If you install a cam. A torque Convertor will be a MUST with a A/4 trans. 
The 1st shop I used [ won't mention their name ] installed my cam and NEVER told me I needed a Torque converter to go with it. The day I picked up my car, it felt like I lost a ton of HP from Idle till around 3000 RPMs . They could not even tune the car correctly. 
Needless to say, I was pissed off with them and found another shop FAST


----------



## LOWET (Oct 21, 2007)

svede1212 said:


> i have the same answer for everyone that asks this question. get a hold of Ed Curtis at Flowtech Induction. he custom grinds cam shafts from comp cam blanks for a lot of the speed shops that then rename his grinds as their own. he knows LS engines as well as anybody in the country. it takes a few days to work thru his system with him getting back to you and all but this is how it works. you fill out a form specifying your car and goals. he gets back to you with his recommendations of what fits the criteria and after ordering you get a complete package with everything you need for that cam. he uses the best parts and as i said his knowledge is top notch. it's a lot better asking someone like him than a bunch of us jockeys on the internet that tend to like what we have with little experience of other options. i know i love my Street Sweeper HT and he does recommend that to a lot of us GTO guys. we have heavy cars and a cam that has a lot of low end torque will spank a cam that makes a high RPM peaky number. my 2 cents. i'm not an expert but i play one on the internet
> my car with cam



:agree EDC IS A CAM GURU. I wish I knew of him before mine was installed


----------



## kicks06 (Nov 21, 2007)

*Cams by Vengeance Racing*

Vengeance makes some great cames along with the necessary hardware to make it all work together....Their VRX3 cams come in different grinds to suite your needs.

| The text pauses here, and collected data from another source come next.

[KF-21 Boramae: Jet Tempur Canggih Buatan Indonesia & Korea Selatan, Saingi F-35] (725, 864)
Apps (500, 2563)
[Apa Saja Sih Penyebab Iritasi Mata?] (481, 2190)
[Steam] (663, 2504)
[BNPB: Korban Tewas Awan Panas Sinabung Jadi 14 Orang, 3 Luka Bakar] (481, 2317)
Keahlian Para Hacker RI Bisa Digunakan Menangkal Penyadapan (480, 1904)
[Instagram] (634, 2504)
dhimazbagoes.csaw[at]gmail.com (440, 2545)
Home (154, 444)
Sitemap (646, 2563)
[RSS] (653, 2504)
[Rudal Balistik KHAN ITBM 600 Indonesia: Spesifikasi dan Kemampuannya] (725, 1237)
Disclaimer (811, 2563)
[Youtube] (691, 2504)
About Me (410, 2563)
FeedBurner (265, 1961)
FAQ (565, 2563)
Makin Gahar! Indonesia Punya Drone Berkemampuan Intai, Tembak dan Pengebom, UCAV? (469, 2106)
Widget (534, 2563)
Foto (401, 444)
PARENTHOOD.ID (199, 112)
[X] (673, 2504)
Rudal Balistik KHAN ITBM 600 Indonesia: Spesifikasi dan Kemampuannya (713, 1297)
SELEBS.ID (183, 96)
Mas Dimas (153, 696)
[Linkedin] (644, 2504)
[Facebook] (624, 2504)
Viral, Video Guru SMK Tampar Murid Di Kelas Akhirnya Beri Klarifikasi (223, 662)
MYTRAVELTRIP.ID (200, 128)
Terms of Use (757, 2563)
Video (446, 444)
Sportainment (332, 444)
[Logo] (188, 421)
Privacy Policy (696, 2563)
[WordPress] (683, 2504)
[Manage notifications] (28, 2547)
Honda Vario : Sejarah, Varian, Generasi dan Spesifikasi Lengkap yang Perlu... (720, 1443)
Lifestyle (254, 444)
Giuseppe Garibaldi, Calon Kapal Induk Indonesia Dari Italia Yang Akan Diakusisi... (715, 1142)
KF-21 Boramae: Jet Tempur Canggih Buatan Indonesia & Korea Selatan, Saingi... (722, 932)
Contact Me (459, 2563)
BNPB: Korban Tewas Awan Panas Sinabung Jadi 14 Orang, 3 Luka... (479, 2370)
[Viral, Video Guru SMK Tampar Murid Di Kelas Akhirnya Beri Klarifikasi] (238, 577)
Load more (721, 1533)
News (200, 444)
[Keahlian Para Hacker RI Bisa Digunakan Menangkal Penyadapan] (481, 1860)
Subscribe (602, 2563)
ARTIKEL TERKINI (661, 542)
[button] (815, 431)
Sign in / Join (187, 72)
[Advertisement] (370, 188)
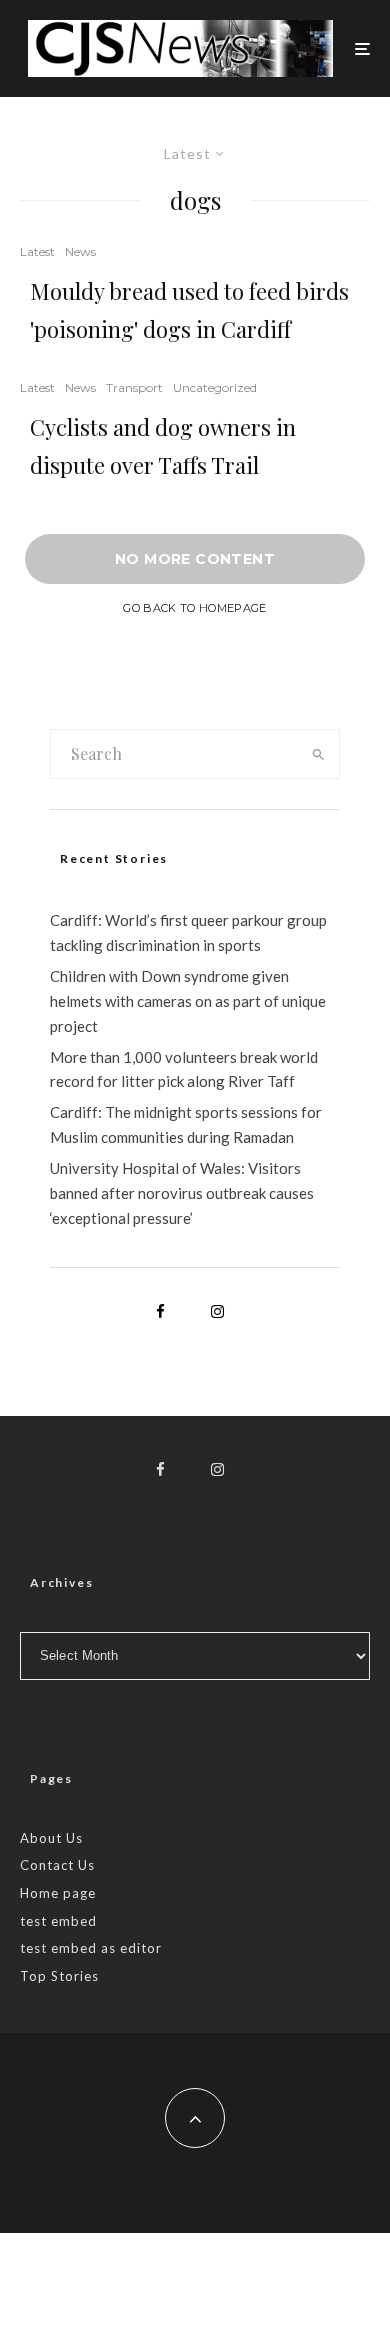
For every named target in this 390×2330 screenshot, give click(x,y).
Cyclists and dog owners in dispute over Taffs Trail (163, 446)
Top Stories (59, 1976)
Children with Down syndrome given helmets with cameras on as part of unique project (188, 1001)
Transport (134, 387)
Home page (58, 1893)
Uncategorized (215, 387)
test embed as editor (91, 1948)
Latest (37, 251)
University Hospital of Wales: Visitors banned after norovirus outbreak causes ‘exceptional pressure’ (182, 1193)
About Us (51, 1838)
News (80, 251)
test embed (58, 1921)
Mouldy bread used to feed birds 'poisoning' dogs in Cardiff (189, 310)
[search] (318, 754)
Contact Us (57, 1865)
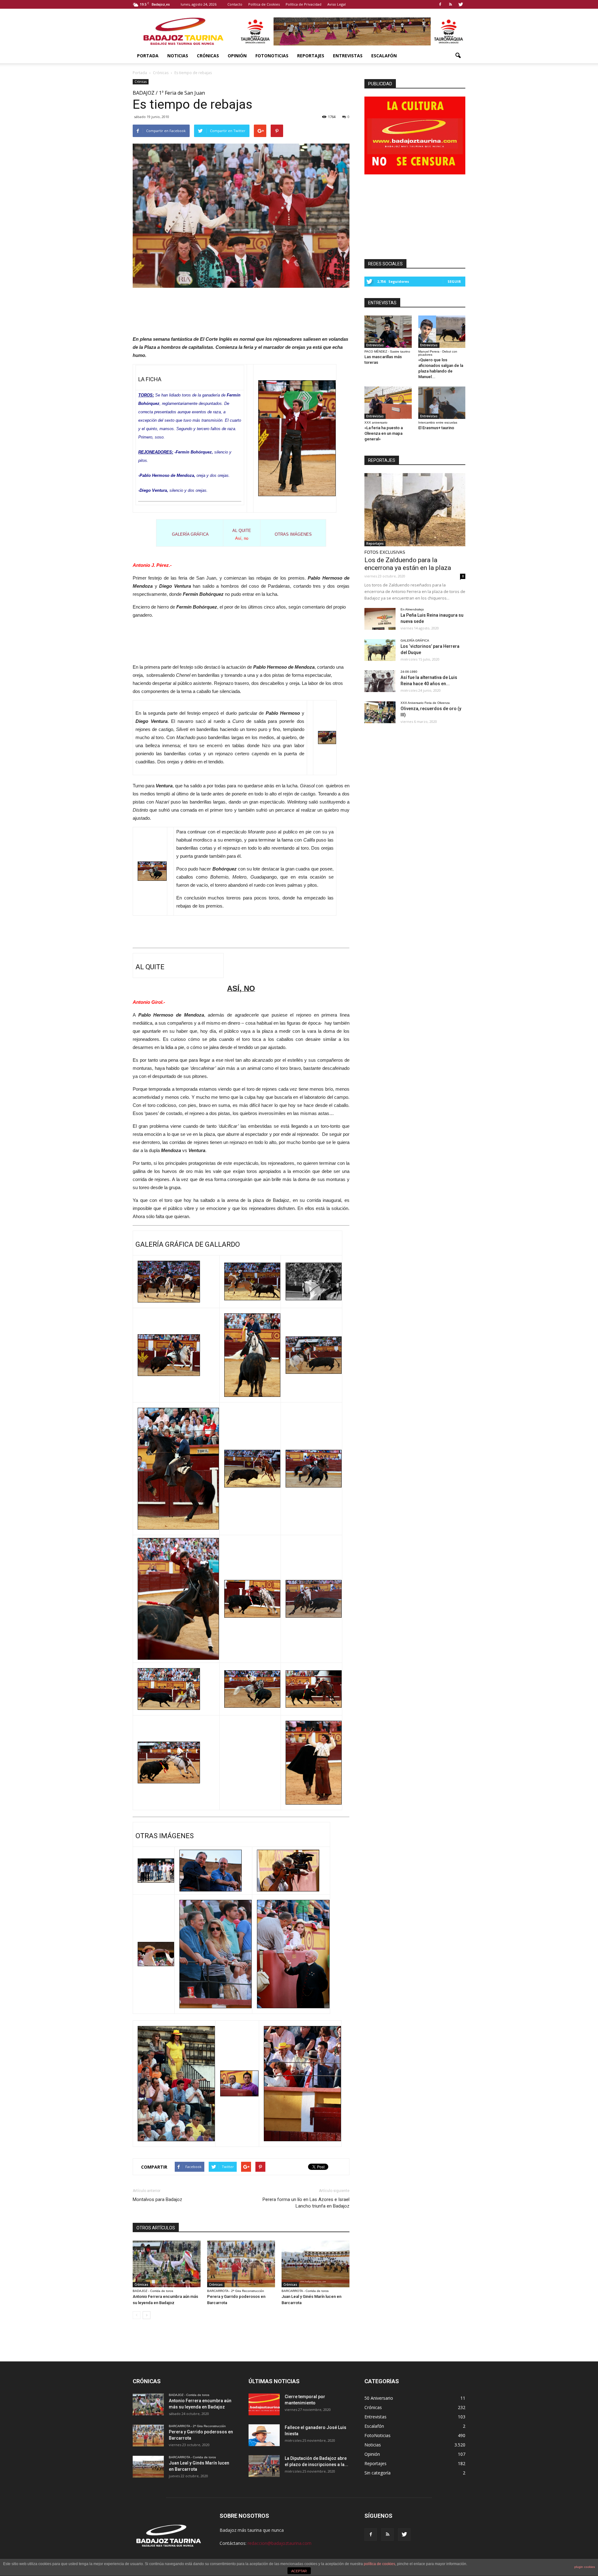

Doing the whole valve train package is the way to go...call Ron at Vengeance in Cumming, Ga.
kicks06




REDGTO89 said:


> not sure what to do or what to get or what i need! and i dont want want to mess with a converter. this is the cam package i was looking at.
> GM Camshafts - Performance EFI Tuning / EFI Dyno Tuning Experts - Elk River, Minnesota - Midwest Region


----------



## GTOsarge (Oct 9, 2007)

kicks06 said:


> Vengeance makes some great cames along with the necessary hardware to make it all work together....Their VRX3 cams come in different grinds to suite your needs. Doing the whole valve train package is the way to go...call Ron at Vengeance in Cumming, Ga.
> kicks06


 I agree. And no stall required for the VRX3. As per my signature.


----------